→ GOAL OF THE EXERCISE:
Your answer should be the lines below from the one holding "Click the line" through the one holding "Screen dimensions: 955x510", copied exactly and with nothing else.

→ DATA SUPPLIED:
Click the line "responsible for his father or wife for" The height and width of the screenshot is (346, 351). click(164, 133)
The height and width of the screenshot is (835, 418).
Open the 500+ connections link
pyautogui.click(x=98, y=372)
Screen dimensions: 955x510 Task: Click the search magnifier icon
* * *
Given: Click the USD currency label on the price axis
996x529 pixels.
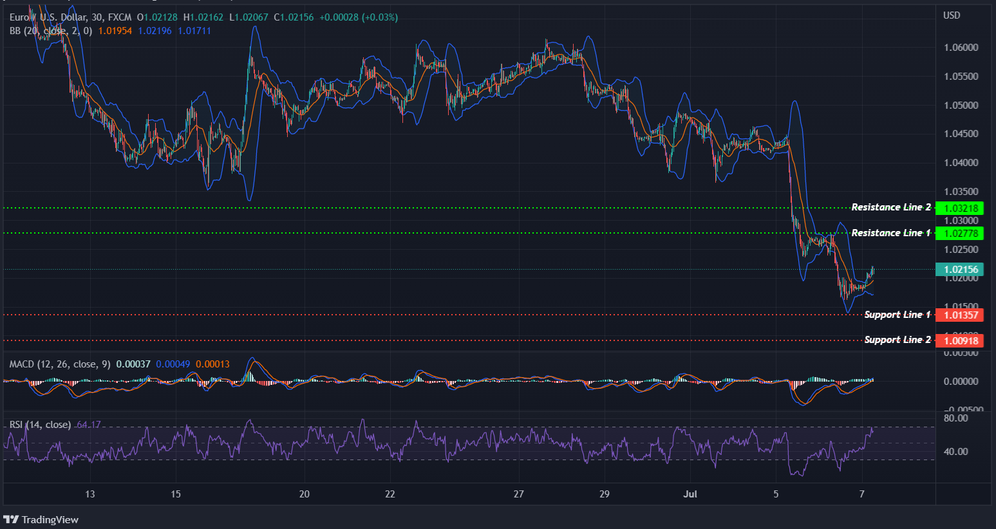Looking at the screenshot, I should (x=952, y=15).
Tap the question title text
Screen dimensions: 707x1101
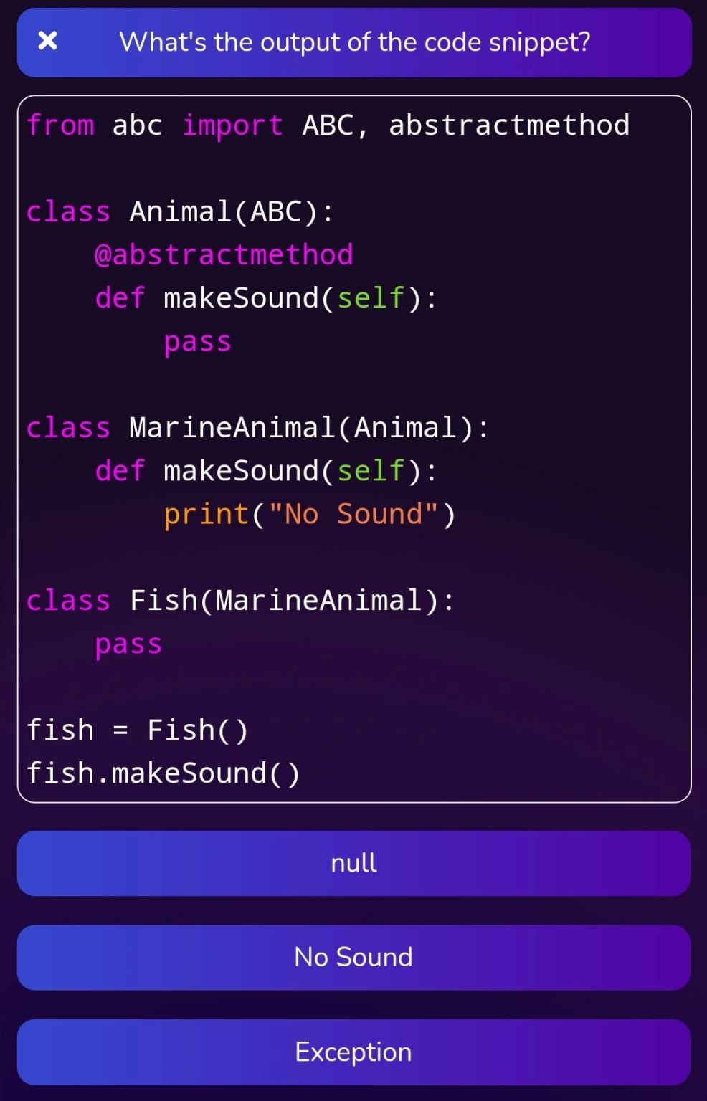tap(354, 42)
* * *
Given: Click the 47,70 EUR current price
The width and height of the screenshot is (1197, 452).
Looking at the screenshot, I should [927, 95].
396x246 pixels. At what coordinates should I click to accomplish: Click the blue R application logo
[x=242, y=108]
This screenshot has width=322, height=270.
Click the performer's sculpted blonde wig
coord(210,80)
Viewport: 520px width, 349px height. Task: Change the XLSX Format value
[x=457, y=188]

→ ANSWER SPACE:
Click the line "responsible for his father or wife for" The height and width of the screenshot is (346, 351). click(164, 133)
The height and width of the screenshot is (835, 418).
Open the 500+ connections link
pyautogui.click(x=98, y=372)
Screen dimensions: 955x510 Task: Click the search magnifier icon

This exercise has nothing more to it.